The European Parliament has hit the pause button on ratifying a major trade deal with the United States, injecting fresh uncertainty into transatlantic relations.
This sudden freeze is a direct reaction to a dramatic legal and political shift in Washington. The core of the issue lies in a recent U.S. Supreme Court decision that struck down the legal authority President Trump had been using for his global tariff program. In response, the White House quickly pivoted to a different, older law—Section 122 of the Trade Act of 1974—to announce a new global tariff surcharge of up to 15%.
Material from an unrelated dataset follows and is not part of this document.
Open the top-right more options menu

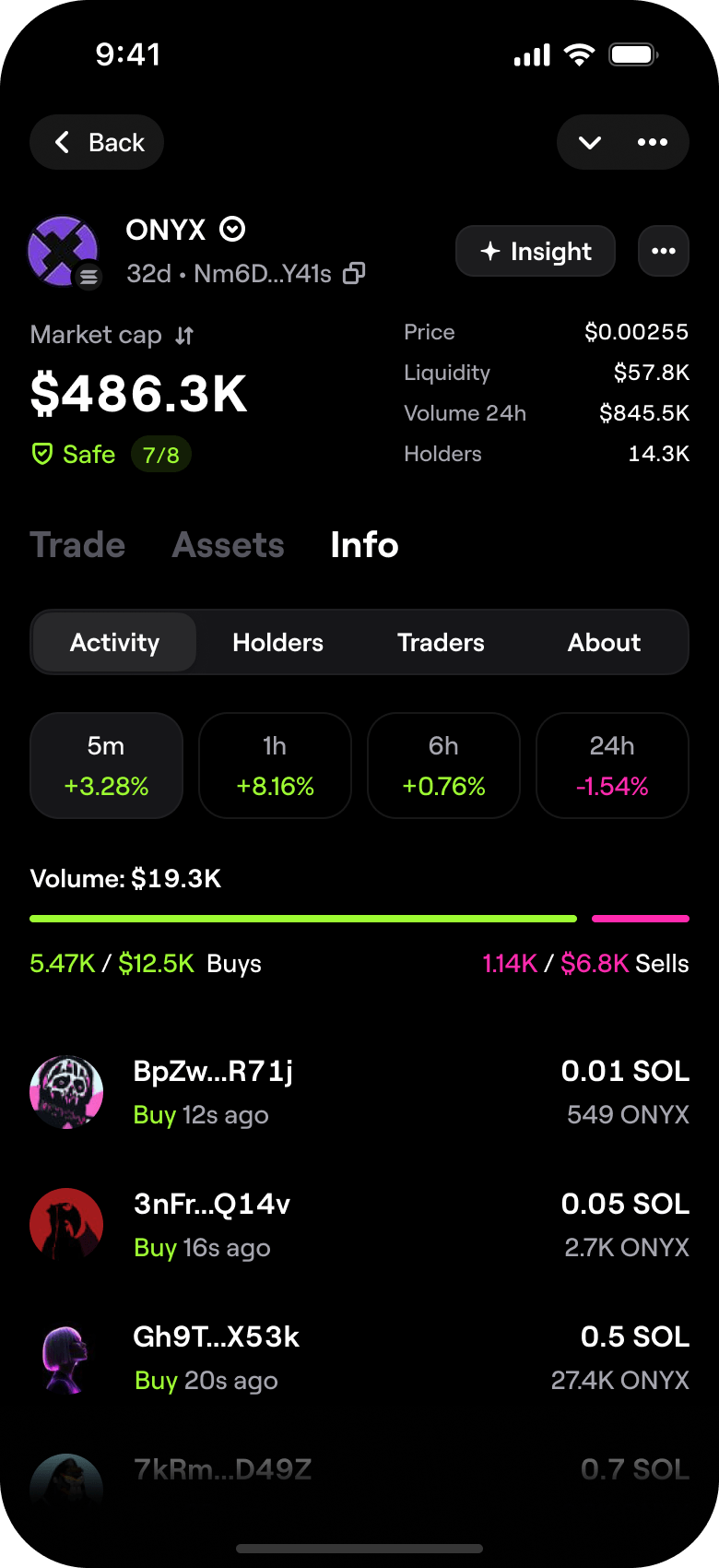653,142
This pivot created a chain reaction. First, the Supreme Court's ruling effectively erased the legal foundation of the previous tariff regime, creating a vacuum. Second, the White House's move to invoke Section 122 filled that vacuum with a new, uncertain policy. This new law allows for a temporary surcharge but raised immediate questions in Brussels: would this new tariff override the carefully negotiated terms of the EU-US “Turnberry” trade deal? Third, faced with this ambiguity, the European Parliament chose caution and froze the ratification process, demanding legal clarity before moving forward.
This isn't the first time the Parliament has used this tactic. A similar freeze occurred in January during the “Greenland crisis,” setting a precedent that geopolitical or legal shocks could halt trade progress. The stakes are incredibly high. In 2024, EU goods exports to the US were worth over €530 billion. A potential 15% tariff could impose an annual cost of nearly €56 billion on key European industries like pharmaceuticals, automobiles, and machinery.
Ultimately, what was once a matter of finalizing implementation details for a trade agreement has now transformed into a complex exercise in managing legal and political risk. The Parliament’s message is clear: we will not proceed until we know exactly what rules we are playing by.
- Section 122 of the Trade Act of 1974: A U.S. law that grants the President authority to impose a temporary import surcharge (up to 15% for up to 150 days) to address a balance-of-payments deficit, without needing new legislation from Congress.
- Anti-Coercion Instrument (ACI): An EU regulation that allows the EU to apply countermeasures, such as tariffs or trade restrictions, against a foreign country that is trying to pressure the EU or a member state into making a particular choice.
- IEEPA (International Emergency Economic Powers Act): A U.S. federal law authorizing the President to regulate international commerce after declaring a national emergency in response to an unusual and extraordinary threat.